They have no immediate pricing pressure, they control the margins and the
advertising. As long as they spend on marketing and avoid creating channels in
aggregators they will be ok.

My only worry is that they do 5-10B/year revenue? So maybe they become a 30B
company. It already looks like they will IPO above that, which will be
unfortunate for any retail investor.

------
mv1
It seems like there are a lot of these IPOs lately. The article mentions Uber
and Lyft, but there are others. Peloton is a recent one. WeWork had to shelve
its IPO. Pure Storage is still losing money. How many of these companies can
never make enough money to justify their IPO price, and how many are wisely
investing in growth and market dominance. How long does it take to tell?
Amazon took over a decade to show profits, if memory serves.

------
anm89
This is absurd to me. They are bordering on having a total Monopoly and
everyone knows about them. I can't imagine they are getting good returns on
that spend.

__________

» **Requirements**:
- A) Answer these from the IPO thread:
(i) Which company, according to mv1, had to shelve its IPO?
(ii) How long did Amazon take to show profits, per mv1's recollection?
(iii) What does anm89 say the company is bordering on having?
- B) Carry on the IPO thread from its last sentence.
The rows after the IPO thread are separate material.

» **Data rows**:

__________

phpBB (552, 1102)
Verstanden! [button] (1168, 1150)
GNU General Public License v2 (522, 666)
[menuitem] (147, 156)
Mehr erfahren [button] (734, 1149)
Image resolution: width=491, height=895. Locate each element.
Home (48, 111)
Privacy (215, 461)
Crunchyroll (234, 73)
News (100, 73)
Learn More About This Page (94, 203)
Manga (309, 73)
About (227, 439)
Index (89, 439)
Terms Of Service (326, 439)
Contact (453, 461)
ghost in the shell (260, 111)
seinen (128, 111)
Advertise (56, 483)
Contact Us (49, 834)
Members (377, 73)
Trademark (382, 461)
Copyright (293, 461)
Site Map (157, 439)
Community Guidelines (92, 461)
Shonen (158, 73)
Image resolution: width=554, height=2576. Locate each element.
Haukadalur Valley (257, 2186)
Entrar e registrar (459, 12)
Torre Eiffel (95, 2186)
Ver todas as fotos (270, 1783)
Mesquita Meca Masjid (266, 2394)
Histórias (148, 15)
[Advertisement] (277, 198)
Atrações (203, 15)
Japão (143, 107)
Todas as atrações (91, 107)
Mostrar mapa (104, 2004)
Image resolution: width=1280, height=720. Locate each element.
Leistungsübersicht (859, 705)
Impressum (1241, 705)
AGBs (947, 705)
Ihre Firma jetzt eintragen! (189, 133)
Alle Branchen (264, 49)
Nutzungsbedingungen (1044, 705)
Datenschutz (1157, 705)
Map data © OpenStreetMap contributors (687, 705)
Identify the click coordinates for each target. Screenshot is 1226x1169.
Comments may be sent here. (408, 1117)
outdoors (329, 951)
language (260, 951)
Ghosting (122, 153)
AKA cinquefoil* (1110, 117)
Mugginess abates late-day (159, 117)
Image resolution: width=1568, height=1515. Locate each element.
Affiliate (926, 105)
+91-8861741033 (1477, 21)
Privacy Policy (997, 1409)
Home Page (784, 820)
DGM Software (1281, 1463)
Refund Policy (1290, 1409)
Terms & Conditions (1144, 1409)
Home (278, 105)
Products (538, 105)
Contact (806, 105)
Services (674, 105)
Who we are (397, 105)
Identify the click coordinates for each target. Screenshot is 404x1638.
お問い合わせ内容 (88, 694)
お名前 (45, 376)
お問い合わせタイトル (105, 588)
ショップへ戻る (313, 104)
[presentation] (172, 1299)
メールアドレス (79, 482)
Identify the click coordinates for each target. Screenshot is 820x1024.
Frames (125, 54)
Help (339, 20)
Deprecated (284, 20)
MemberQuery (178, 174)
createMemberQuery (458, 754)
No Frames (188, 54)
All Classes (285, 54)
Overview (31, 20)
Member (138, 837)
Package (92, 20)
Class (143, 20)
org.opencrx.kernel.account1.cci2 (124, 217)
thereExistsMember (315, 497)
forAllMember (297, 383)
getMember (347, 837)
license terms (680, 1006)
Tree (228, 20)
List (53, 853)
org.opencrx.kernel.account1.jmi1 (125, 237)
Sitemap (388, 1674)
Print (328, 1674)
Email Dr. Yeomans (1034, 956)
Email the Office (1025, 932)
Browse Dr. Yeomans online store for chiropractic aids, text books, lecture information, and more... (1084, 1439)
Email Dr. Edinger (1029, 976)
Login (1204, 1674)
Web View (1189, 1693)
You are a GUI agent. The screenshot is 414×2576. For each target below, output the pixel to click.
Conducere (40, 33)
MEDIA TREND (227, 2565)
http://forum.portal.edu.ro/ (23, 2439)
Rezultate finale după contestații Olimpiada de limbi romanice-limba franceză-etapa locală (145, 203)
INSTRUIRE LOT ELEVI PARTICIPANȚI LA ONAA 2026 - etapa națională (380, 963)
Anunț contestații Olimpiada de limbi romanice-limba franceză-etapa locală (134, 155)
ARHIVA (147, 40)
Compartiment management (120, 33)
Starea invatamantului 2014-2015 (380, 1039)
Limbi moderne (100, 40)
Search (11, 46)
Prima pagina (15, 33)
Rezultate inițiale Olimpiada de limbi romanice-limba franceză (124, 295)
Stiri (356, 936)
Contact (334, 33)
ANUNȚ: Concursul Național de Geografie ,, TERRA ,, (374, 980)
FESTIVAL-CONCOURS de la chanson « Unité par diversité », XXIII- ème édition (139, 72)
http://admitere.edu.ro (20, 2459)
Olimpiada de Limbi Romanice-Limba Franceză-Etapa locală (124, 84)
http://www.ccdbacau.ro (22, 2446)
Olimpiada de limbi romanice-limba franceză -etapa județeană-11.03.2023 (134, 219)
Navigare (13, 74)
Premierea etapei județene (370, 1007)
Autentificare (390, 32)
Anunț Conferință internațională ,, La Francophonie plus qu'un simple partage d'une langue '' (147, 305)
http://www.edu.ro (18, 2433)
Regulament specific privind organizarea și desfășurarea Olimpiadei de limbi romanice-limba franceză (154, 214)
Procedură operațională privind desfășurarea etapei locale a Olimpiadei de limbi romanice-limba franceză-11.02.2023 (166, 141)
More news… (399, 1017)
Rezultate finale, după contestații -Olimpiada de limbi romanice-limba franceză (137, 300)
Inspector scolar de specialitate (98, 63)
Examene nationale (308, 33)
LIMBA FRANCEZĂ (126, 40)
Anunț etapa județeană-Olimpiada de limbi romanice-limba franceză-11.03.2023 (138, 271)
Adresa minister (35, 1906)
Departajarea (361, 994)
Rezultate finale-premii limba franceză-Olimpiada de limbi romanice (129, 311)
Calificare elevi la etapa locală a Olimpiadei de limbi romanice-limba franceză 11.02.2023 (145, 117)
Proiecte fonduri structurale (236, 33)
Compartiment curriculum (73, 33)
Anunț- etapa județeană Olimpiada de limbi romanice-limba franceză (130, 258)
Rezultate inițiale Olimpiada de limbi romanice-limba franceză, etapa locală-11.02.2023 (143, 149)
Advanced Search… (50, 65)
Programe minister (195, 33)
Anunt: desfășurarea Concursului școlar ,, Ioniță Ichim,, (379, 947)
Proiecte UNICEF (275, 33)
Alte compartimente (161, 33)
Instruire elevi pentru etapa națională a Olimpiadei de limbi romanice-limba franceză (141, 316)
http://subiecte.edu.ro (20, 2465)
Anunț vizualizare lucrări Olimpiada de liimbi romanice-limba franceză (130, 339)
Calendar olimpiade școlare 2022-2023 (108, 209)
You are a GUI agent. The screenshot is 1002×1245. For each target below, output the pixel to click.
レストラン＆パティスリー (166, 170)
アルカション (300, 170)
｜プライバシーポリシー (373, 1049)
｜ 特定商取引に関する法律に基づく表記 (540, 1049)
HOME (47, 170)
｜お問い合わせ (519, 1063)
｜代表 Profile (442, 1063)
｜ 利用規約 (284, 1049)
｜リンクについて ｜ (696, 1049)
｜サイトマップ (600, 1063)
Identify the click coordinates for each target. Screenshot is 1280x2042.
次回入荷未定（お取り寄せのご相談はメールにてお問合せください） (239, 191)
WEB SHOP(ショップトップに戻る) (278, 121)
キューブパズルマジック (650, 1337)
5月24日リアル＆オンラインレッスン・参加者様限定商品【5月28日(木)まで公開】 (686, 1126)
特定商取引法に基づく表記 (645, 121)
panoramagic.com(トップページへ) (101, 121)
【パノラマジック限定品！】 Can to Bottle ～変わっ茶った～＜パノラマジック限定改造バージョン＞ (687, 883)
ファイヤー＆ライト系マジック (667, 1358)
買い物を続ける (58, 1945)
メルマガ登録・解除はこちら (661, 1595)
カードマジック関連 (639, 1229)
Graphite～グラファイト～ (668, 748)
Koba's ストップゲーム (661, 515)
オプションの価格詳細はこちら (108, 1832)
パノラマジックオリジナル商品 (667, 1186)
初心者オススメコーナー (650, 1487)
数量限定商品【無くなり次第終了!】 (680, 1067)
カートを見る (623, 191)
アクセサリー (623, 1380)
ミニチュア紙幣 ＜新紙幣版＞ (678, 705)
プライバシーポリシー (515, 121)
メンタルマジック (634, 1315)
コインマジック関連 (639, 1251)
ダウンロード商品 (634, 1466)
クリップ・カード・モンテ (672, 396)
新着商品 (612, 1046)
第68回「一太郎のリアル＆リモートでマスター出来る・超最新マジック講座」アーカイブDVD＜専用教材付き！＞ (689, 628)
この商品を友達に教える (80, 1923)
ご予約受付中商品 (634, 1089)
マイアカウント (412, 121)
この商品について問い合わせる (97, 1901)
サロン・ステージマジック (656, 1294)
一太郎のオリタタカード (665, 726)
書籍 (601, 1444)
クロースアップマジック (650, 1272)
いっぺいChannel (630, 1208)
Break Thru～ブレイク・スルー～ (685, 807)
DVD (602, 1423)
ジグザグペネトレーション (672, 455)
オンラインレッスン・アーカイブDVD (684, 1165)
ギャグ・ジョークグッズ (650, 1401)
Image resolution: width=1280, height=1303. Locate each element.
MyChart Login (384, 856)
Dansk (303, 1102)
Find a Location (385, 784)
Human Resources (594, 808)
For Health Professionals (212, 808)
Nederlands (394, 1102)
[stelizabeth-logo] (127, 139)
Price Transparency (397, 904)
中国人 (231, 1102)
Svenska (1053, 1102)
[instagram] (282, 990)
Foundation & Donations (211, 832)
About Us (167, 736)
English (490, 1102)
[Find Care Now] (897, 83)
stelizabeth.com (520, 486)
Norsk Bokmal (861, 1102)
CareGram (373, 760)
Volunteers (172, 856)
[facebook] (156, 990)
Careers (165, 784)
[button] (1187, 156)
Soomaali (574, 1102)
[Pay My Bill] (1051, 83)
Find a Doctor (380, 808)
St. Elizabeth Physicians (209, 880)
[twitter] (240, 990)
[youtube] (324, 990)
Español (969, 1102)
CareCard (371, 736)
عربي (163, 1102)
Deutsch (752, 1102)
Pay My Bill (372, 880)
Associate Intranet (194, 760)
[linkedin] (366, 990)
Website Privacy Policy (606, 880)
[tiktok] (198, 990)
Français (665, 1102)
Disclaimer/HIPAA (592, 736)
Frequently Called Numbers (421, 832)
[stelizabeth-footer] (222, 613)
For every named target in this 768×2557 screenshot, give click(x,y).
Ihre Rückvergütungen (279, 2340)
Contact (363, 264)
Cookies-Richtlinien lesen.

__________

» **Final answers**:
- A)
(i) WeWork
(ii) Over a decade
(iii) A total monopoly

- B)
I almost suspect that they actually think its a good look to go into the IPO
losing money because it's a trend right now. Nobody wants profit they want
growth potential so it's easier to sell that narrative while leaking money but
growing sales.

------
yumraj
I wonder, if Airbnb is going to turn out like Groupon if/when it files for IPO
that we're going to find out funky accounting and revenue bookings not in
accordance with GAAP.

Basically counting all rental as revenue and not just their fees. Or,
something like that.